15 Sep Telluride Gallery of Fine Art: Sally Strand
Colored chalk has been used for thousands of years.
Prehistoric cave painting in southern France, Spain, and South Africa show that early man worked with red, white, and ochre earth pigments and burnt bone when creating these earliest color paintings.
A work made by one Italian master in the 16th century in which Guid Reni used a variety of colored chalks still survives, a rare thing because, for centuries, pastels were used only for preliminary studies and can be an impermanent medium.
Fast forward to the 19th century, when a a group of renegade artists collectively known as the Impressionists changed the course of art history in a number of significant ways. One of the group, Edward Degas, put pastel art on the map. Before Degas, the word “pastel” was synonymous with with effete color. Collectors did not take the medium seriously.

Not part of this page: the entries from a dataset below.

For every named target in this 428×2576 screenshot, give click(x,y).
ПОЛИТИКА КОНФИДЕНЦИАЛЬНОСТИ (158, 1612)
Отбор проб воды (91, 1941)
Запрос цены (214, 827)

Sally Strand is one of a number of high profile pastel artists in the stable of Telluride Gallery of Fine Arts, a list which also includes Bruce Gomez, Doug Dawson, Carole Katchen, and Deborah Bay.
Brandishing her colored sticks, Strand loves to tease the magic out of everyday objects and ordinary places and situations: train stations, restaurants, pears, a bowl of flowers, eggs, an unmade bed. The quotidian then becomes a placeholder for Strand’s real subject: catching the light as it changes from moment to moment.
Although her work is representational, Strand is anything but a strict realist. Look closely at her color choices: her palette is there to create a mood, rather than depict what is actually in front of our eyes. In a very real sense, Strand helps her viewer see rather than simply look.
Strand once told Telluride Inside…and Out: “Success to me is when you can take an ordinary head of lettuce and cause someone to give it a second glance.”
Sally Strand is recognized by the Pastel Society of America as a Master Pastelist and a member of its Hall of Fame. After years of producing major work and being honored for her artistic accomplishments, she returned to college to earn an MFA in oil painting – 40 years after her first degree.
The show at the Telluride Gallery of Fine Art highlights Strand’s extraordinary pastels as well as her new work in oil.